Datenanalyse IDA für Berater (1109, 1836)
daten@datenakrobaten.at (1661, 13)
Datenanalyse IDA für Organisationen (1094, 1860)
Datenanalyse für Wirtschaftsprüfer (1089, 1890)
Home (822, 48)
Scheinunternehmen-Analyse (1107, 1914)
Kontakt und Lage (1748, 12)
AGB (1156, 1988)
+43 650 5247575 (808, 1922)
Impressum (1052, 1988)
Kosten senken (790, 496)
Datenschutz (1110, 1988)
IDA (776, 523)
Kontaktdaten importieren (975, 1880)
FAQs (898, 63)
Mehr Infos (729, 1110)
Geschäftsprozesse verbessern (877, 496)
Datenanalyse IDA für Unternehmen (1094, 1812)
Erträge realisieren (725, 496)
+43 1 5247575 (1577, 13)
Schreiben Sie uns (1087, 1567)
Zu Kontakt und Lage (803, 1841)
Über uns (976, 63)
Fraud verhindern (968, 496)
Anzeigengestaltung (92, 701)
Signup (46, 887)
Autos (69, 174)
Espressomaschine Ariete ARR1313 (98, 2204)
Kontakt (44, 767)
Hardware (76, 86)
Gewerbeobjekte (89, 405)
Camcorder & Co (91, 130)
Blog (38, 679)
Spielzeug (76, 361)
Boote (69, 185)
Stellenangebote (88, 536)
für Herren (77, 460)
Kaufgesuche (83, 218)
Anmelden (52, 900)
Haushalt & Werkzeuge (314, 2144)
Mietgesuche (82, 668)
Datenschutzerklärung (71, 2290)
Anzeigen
· · ·
Repeat every entry word for word.

Datenanalyse IDA für Berater (1109, 1836)
daten@datenakrobaten.at (1661, 13)
Datenanalyse IDA für Organisationen (1094, 1860)
Datenanalyse für Wirtschaftsprüfer (1089, 1890)
Home (822, 48)
Scheinunternehmen-Analyse (1107, 1914)
Kontakt und Lage (1748, 12)
AGB (1156, 1988)
+43 650 5247575 (808, 1922)
Impressum (1052, 1988)
Kosten senken (790, 496)
Datenschutz (1110, 1988)
IDA (776, 523)
Kontaktdaten importieren (975, 1880)
FAQs (898, 63)
Mehr Infos (729, 1110)
Geschäftsprozesse verbessern (877, 496)
Datenanalyse IDA für Unternehmen (1094, 1812)
Erträge realisieren (725, 496)
+43 1 5247575 (1577, 13)
Schreiben Sie uns (1087, 1567)
Zu Kontakt und Lage (803, 1841)
Über uns (976, 63)
Fraud verhindern (968, 496)
Anzeigengestaltung (92, 701)
Signup (46, 887)
Autos (69, 174)
Espressomaschine Ariete ARR1313 (98, 2204)
Kontakt (44, 767)
Hardware (76, 86)
Gewerbeobjekte (89, 405)
Camcorder & Co (91, 130)
Blog (38, 679)
Spielzeug (76, 361)
Boote (69, 185)
Stellenangebote (88, 536)
für Herren (77, 460)
Kaufgesuche (83, 218)
Anmelden (52, 900)
Haushalt & Werkzeuge (314, 2144)
Mietgesuche (82, 668)
Datenschutzerklärung (71, 2290)
Anzeigen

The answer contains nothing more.